My husband refused to change the tatami mats, and that was that. You cannot have any furniture in Tatami rooms, as it dents the mats. I filled mine with a sofa, two bookcases, a desk and a chair. Grandpa was unimpressed. The wallpaper in this room was a thing of beauty, it was there when we moved in. It was a thick paper in matte ivory with a visible thread running through it, in the style of Japanese washi paper. The room could be opened up to the rest of the apartment and its dark wooden floors, by opening the built in sliding screens of the tatami room, or shut off from it by closing them making a separate room which most sensible people use for sleeping in.
I would boil a kettle, fill my iron tea pot with hot water, and take it through to the kotatsu in the tatami room. Kotatsu are tables with a heater built in under them, like the table equivalent of an electric blanket, in the cold winters in apartments that have no built in heating, just an air-conditioner you can set to warm, they are essential.

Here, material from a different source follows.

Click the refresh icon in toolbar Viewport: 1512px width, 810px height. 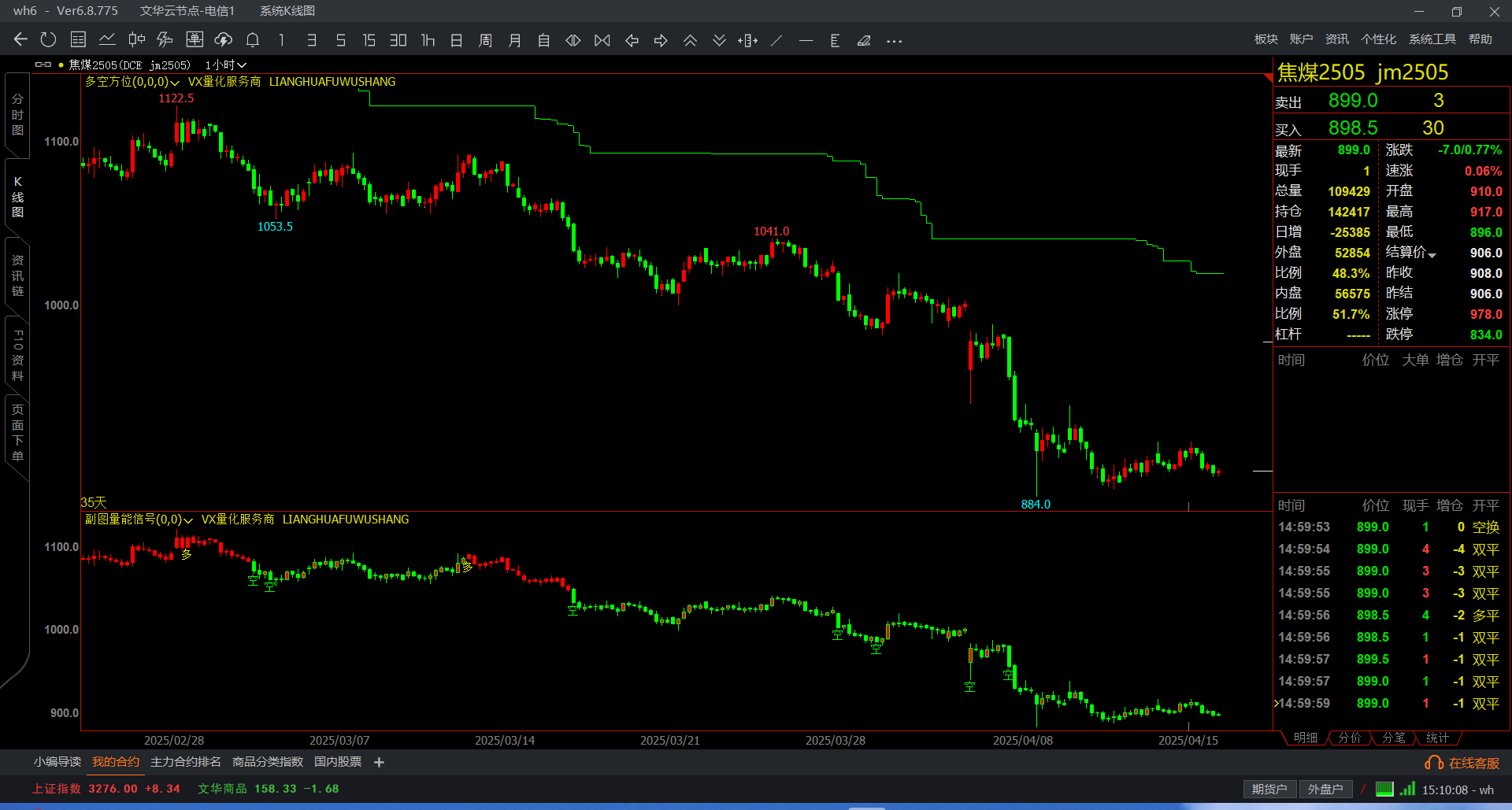pyautogui.click(x=49, y=40)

Then me and Japanese Grandpa would have our own informal tea ceremony, minus most of the ceremony. He might turn his cup three times before he drank his tea, I might spend time extravagantly whisking the maccha and water, I might even wipe the inside of my clean cups with the clean white linen cloth. It was a time spent civilized and peaceful, joyful and content and most of all quietly enjoying tea.

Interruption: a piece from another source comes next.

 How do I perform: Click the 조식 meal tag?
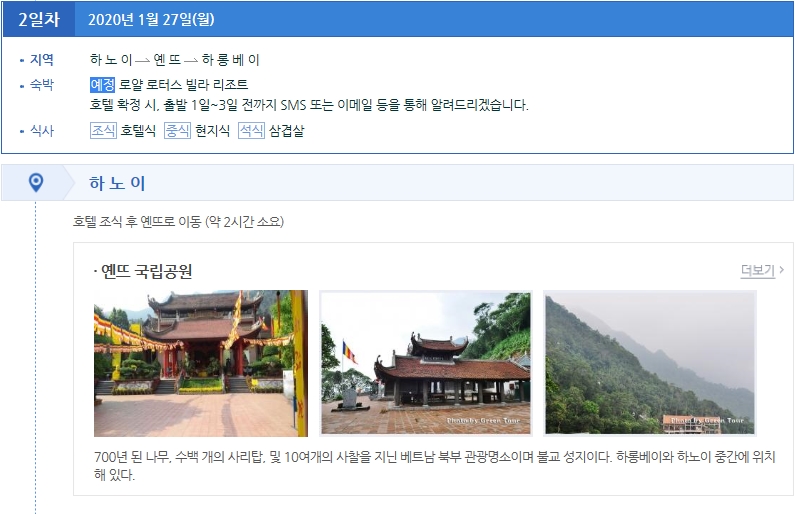[x=103, y=131]
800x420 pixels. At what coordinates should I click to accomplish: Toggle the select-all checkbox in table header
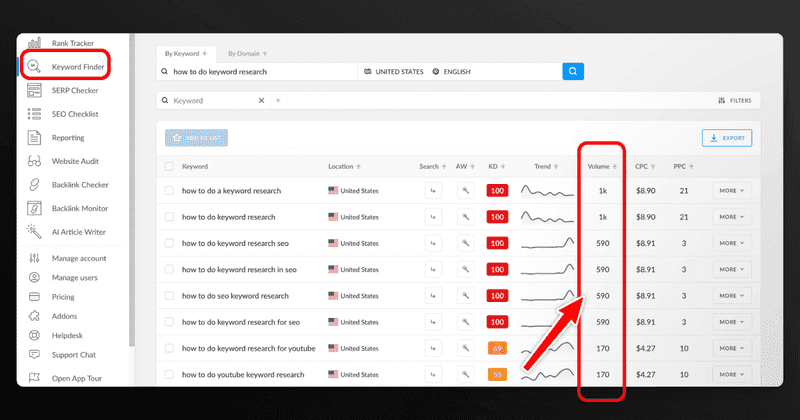[x=169, y=166]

I do not blame Japan for what happened to me. My husband was either mentally ill, or evil or both, I’m not the right person to judge, I’m too involved, too hurt. Yes, beating up your wife is not a criminal matter in Japan, just a civil one, and no, the police never helped me and yes they supported him. That does not make Japan itself bad. It is a country whose system sometimes does not work to protect women. Newsflash, the western world does a pretty poor job of that too. The world is a patriarchy and we women try to survive in it, with varying degrees of safety and success. But Japan, Japan is beautiful. For every cop who laughed at my bloody noses and black eyes, there is a Japanese Grandpa, and his offerings of tea and companionship. He could not stop his son, he was totally out of his depth, he had no idea what to do, but he tried, and he was my friend, and I miss him. I couldn’t stay, I was going to end up dead, but as you have your cup of tea today, spare a small thought for Grandpa. He has gone now, and he did he best, as inadequate as that might have been, and he was loved. He was the father I never had, and my only friend in a terrible situation.
Anti Asian racism in this post Trumpian pandemic nightmare is a real problem, I will not allow what happened to me to be used in any way to justify it or be used as illustration to defend it. All racism is indefensible.
Now, I really need to make that cup of tea! Zen, my friends, zen is where it’s at!